The superlative and iconic illustrative talents of Alex Ross' War on Crime graphic novel, The Wire of Batman narratives, promises more grotesque characters than the existent rogue's gallery ever could. Who needs the colour and flamboyance of the Riddler, Penguin and Two-Face when the wretched stench of the Establishment nurtures the fertile plains of Gotham's maligned streets and searing skyscrapers? Palaces to gross commerce, unchecked by the social balancing to give back to Gothamites what the captains of industry have harnessed by the intersecting environment of corporatocracy the City, US government and revolving door of mercantilist clients have cultivated.
Who's the greater threat to Gothamites - an acutely isolated incident of The Scarecrow poisoning the waters of the city, or the chronic maladjustment encased in the 'rules' each man, woman and child navigates in the name of 'social order'? Separated from nature, encased by a warden of steel and concrete, how else was a civilisation constructed of such inert materials to allow its citizenry to flourish?
The criminal justice system does not work in Gotham.

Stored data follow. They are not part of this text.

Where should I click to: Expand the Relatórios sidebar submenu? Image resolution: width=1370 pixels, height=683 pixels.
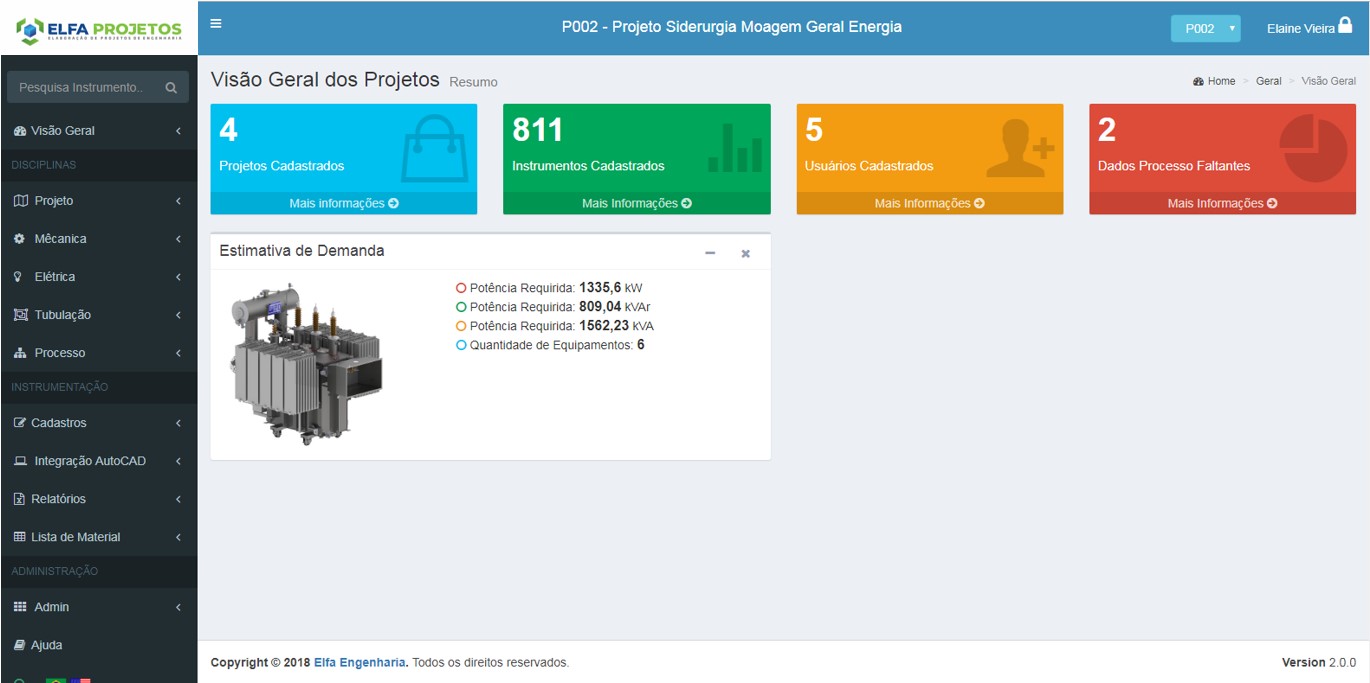click(98, 499)
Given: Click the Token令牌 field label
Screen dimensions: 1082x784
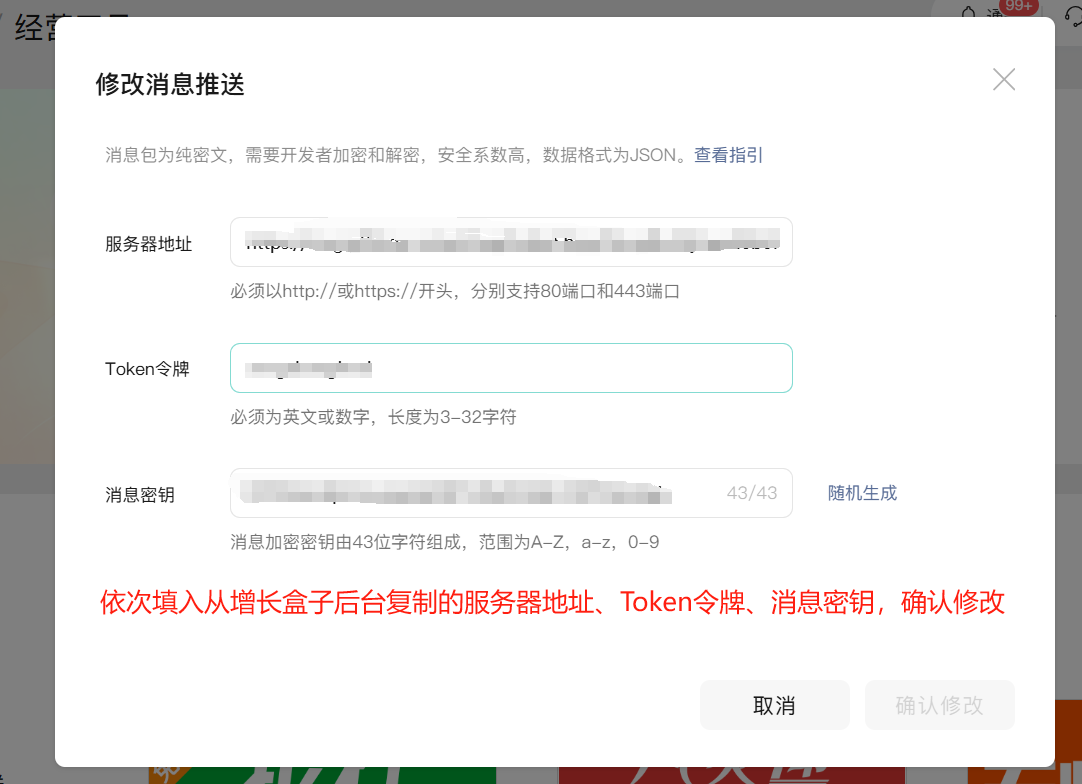Looking at the screenshot, I should 147,369.
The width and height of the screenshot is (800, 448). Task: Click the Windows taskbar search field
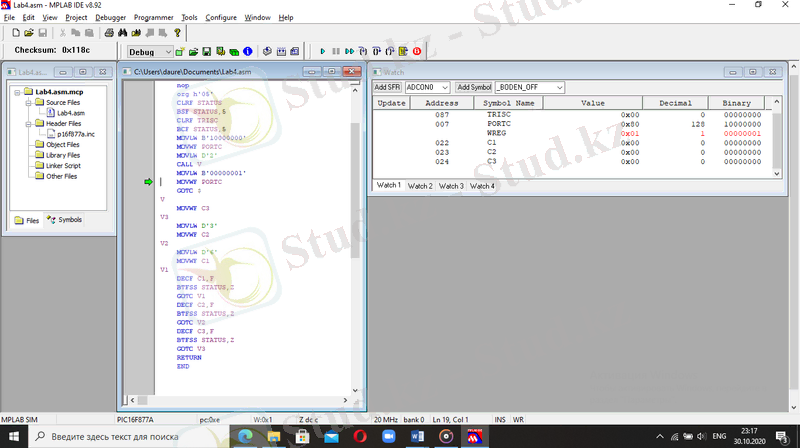click(x=115, y=437)
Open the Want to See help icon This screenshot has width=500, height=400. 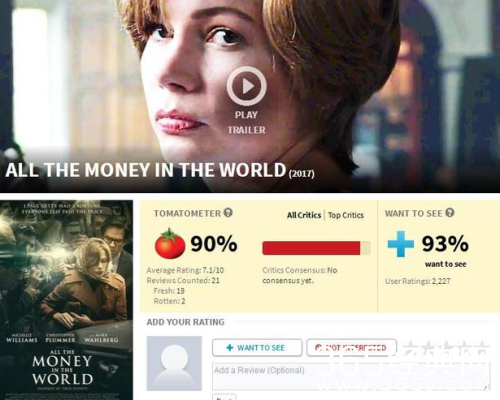pyautogui.click(x=450, y=213)
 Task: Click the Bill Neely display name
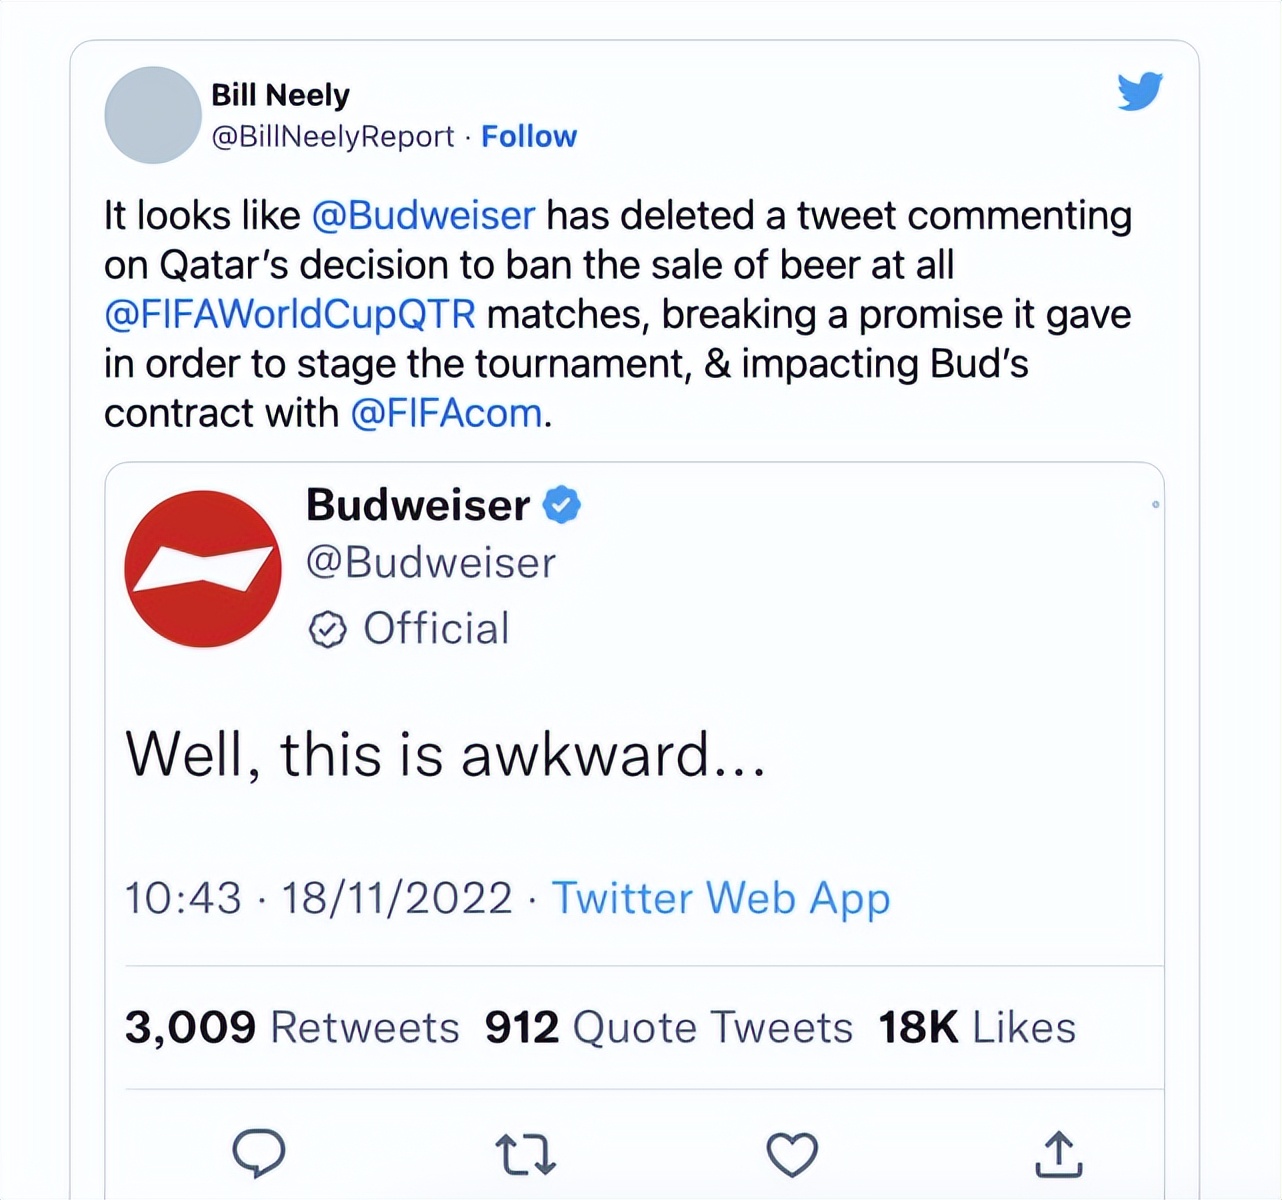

A sick, oxymoronic affront to the decent efforts of all those trying to live in peace and prosperity amid relative decadence. Has Gotham City been abandoned by its its federal government, let alone that of the state government? A city, one of the greatest loci of hope and energy in our modern world, only takes care of so many services and responsibilities.
Are there echoes of New Orleans after Katrina, a bountiful city abandoned - or worse yet, incapable of providing aid - by its federal government? What is the purpose of the state, whether federal, unitary or constituent, if it fails to progressively ensure peace and prosperity? Does it continue to be relevant? If the 'crimes' it has enshrined are committed as commonplace, then do these rules the state has laid out define it? A disfigured, self-fulfilling prophecy; a Harvey Dent/Two-Face analogue, almost suffocatingly gorgeous its its poignancy.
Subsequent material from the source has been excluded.